A pipe connection in Pompton Lake carries up to 150 million gallons of water per day west to New Jersey’s largest reservoir in Wanaque.
The Ramapo River watershed is classified as a Federal Sole Source Aquifer and supplies all or part of the water for over 2 ½ million people in NY and NJ.
Nakoma Brook in the area where the Pilgrim Pipelines propose to cross
In Rockland County, the proposed route would also threaten the watershed of the Nakoma Brook, an important tributary of the Ramapo River which flows east into the Village of Sloatsburg, past homes and community athletic fields before entering the Ramapo River less than 1 ½ miles upstream of the public water supply wells in Torne Valley.
The pipelines route would also pass between Cranberry and Potake Lakes in the Ramapo Mountains. Suez Water New York owns Potake Lake which releases water via a pipe into Nakoma Brook. This augments the flow of water in the Ramapo River attempting to achieve DEC flow requirements of at least 8 million gallons a day at the USGS gaging station in Hillburn. This is an issue usually in the summer.
The average flow of the Ramapo River is 110 million gallons a day.
The rush to pump the remaining “dirty” oil deposits out of the ground releasing more CO2 and other greenhouse gases will act to make the climate warmer still, with even more intense storms and rising ocean levels.
We need instead to be lowering our use of fossil fuels as quickly as possible over to solar, wind, geothermal etc., with advanced conservation.

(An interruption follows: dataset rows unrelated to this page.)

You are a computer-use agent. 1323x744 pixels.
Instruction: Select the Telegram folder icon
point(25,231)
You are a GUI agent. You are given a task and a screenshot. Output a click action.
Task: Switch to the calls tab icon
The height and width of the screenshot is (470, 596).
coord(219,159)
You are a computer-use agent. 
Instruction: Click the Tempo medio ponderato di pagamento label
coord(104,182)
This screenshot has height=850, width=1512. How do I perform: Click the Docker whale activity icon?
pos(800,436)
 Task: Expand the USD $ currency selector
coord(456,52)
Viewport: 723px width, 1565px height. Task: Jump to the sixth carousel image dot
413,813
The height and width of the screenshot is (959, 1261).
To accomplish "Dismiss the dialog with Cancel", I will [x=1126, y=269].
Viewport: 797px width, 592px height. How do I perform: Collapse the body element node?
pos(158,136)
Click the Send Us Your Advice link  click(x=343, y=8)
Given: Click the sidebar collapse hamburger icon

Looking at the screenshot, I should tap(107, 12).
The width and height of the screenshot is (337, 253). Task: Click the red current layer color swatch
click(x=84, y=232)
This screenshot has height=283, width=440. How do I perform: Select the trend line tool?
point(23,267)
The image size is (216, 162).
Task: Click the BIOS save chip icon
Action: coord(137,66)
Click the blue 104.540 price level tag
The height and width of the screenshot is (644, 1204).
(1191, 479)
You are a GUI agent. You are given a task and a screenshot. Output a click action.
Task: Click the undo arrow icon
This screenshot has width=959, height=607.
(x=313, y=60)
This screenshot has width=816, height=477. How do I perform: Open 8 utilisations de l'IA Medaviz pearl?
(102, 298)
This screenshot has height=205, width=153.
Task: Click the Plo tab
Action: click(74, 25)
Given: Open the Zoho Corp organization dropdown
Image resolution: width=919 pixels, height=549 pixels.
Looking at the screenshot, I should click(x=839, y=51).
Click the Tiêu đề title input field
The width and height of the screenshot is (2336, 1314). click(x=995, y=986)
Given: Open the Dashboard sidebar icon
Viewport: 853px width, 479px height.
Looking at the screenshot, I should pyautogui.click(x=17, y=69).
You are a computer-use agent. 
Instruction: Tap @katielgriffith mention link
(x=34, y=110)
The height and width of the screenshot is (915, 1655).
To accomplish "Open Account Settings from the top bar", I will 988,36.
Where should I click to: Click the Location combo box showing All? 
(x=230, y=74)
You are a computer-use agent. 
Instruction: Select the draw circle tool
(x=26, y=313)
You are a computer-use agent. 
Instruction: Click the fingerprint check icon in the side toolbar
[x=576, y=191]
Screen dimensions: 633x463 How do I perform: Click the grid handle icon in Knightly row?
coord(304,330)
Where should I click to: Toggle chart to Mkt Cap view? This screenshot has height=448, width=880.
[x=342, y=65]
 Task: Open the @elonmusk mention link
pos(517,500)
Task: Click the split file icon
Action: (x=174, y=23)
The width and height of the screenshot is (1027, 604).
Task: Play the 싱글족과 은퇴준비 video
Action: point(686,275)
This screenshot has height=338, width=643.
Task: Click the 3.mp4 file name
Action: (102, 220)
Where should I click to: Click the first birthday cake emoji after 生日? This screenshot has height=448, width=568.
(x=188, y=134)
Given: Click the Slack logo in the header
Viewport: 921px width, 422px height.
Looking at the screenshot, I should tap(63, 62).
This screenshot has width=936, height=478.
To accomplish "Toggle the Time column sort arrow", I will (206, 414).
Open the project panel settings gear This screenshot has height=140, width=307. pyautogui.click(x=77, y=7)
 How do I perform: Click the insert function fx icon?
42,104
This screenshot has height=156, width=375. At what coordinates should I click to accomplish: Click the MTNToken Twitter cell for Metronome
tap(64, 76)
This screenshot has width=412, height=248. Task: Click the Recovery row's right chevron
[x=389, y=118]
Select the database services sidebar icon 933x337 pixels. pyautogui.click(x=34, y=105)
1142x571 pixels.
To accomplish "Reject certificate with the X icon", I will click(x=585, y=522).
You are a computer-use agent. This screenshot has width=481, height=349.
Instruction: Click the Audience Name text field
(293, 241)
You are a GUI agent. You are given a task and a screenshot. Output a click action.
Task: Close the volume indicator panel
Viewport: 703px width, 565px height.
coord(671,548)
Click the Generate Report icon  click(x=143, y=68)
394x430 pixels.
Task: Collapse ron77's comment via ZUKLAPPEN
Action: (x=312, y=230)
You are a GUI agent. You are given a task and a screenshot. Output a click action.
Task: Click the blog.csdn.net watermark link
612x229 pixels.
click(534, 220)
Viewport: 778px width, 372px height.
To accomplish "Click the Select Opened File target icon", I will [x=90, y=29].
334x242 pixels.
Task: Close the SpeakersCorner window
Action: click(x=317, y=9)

Currently, The world is belatedly dealing with climate change at the conference underway in Paris.
For towns in Rockland County that are currently threatened by daily crude-by-rail traffic and which are also in the path of the proposed pipelines, approval of the pipelines will exponentially increase the risks they face. The pipelines would not replace the trains or the barges on the Hudson. It will increase the dangers.
Since the DEC is responsible for protecting New York rivers, tributaries, wetlands and other environmental resources, the DEC, not the Thruway Authority, has the expertise to guide the environmental review of this project.
Six New York counties and 29 towns will be impacted by these pipelines. New Jersey should be at the table also. There may also be some other legal means to halt this alarming project.